There's some clear home-ice advantages in sliding sports, and Olympic gold medalist Steven Holcomb exploited that truth to perfection in the first half of the World Cup bobsled campaign.
His record in North America this season, on the three tracks he knows best: 7-0.
It won't be that easy in Europe, where tough tests always await American sliders.
From here until the Olympics, everything will be a road game for American bobsledders, skeleton athletes and luge racers, who resume their post-holiday World Cup schedules this weekend in Germany as the buildup to the Sochi Games really begins. Skeleton and bobsled teams are in Winterberg for three days of racing starting today, while the luge circuit is visiting Konigssee on Saturday and Sunday.
"I'm aware that I haven't medaled a lot in Europe," Holcomb said. "But I'm a lot more experienced than I was four years ago."
There were seven men's bobsled races in Calgary, Alberta; Park City, Utah; and Lake Placid, to open this Olympic season, and Holcomb drove to victory in them all. Granted, Park City is the track where he learned to drive, Lake Placid might be a track he has been on more than any other driver on the circuit and Calgary is a home away from home for the Americans. But still, it's an Olympic year, everyone is bringing their best, and Holcomb is still unbeaten.

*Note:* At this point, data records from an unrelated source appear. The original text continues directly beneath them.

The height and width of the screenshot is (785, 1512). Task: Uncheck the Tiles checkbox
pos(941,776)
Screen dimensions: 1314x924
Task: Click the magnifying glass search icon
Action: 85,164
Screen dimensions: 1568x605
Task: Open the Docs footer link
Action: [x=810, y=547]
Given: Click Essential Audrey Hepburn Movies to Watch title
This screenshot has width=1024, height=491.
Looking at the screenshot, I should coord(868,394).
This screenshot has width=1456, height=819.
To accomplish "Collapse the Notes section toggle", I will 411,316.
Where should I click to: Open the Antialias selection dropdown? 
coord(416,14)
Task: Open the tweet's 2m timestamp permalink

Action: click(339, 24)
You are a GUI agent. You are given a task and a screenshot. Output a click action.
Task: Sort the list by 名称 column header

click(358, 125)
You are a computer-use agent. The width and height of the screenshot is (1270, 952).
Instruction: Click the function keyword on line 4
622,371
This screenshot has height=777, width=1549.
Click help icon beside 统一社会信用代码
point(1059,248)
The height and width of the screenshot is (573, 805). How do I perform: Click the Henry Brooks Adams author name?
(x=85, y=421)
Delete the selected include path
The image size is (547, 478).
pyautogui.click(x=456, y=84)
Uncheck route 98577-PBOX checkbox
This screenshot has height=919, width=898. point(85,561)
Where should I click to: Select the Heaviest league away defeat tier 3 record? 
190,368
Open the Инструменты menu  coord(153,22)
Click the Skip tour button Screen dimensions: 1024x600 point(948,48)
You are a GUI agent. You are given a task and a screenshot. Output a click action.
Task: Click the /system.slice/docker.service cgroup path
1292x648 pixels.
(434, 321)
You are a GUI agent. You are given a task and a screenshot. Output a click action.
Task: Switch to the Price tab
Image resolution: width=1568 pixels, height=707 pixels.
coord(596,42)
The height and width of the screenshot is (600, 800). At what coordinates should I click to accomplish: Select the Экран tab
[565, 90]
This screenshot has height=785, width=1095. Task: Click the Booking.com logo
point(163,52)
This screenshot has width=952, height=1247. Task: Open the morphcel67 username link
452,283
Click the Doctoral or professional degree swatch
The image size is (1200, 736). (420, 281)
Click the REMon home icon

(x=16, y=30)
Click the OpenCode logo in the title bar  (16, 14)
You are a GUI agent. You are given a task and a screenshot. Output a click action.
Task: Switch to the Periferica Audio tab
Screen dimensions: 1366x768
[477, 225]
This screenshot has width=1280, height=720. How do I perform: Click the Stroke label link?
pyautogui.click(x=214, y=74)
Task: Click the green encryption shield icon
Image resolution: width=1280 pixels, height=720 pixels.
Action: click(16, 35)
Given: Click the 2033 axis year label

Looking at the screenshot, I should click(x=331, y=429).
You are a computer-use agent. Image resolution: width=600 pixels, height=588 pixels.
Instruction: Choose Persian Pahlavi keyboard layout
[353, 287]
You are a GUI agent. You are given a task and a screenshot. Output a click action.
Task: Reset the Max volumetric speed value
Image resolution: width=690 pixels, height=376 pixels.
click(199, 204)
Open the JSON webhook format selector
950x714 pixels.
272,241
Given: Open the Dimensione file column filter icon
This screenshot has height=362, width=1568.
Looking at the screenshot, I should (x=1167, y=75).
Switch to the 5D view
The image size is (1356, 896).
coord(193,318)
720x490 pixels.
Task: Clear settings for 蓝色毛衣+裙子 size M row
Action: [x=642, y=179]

"Trust me," Holcomb said. "They're trying to beat me. They're trying to beat us."
They're not succeeding, or at least, haven't succeeded that often. Of the 54 medals awarded so far in World Cup bobsled and skeleton racing this season, nearly half have gone to Americans.
Holcomb leads the two- and four-man World Cup standings. Elana Meyers leads the women's standings. Matt Antoine is third in the men's skeleton points chase and Noelle Pikus-Pace would be leading the women's skeleton standings if she wasn't disqualified from the season-opening race. Instead, she's sitting in fourth.
"I'm really, really excited to be getting to Germany," said Pikus-Pace, who spent the Christmas holiday in Europe to get acclimated to the time change and surroundings. "It's an endurance race. As much as this is a sprint sport and it takes all the quick-twitch fiber that we have, it's an endurance race to be able to make it to the Olympics and to bring your best in February after a long season - after four years, after so much time of trying to get there."
For the U.S., the luge team headed to next month's Sochi Olympics is set, with the 10-slider squad led by two-time singles medalist this season Chris Mazdzer of Saranac Lake and former women's world champion Erin Hamlin of Remsen being selected last month.
There's still three weekends of racing before the bobsled and skeleton Olympic teams are settled, with most of the uncertainty hovering around pairing women's bobsled push athletes with drivers. Summer Olympic veterans Lolo Jones and Lauryn Williams are both racing as push athletes this weekend, possibly with Olympic hopes at stake.
"It's the ultimate goal for everyone," Holcomb said. "Every week we are one step closer to the Olympics, and that gold medal is what we're all chasing this year."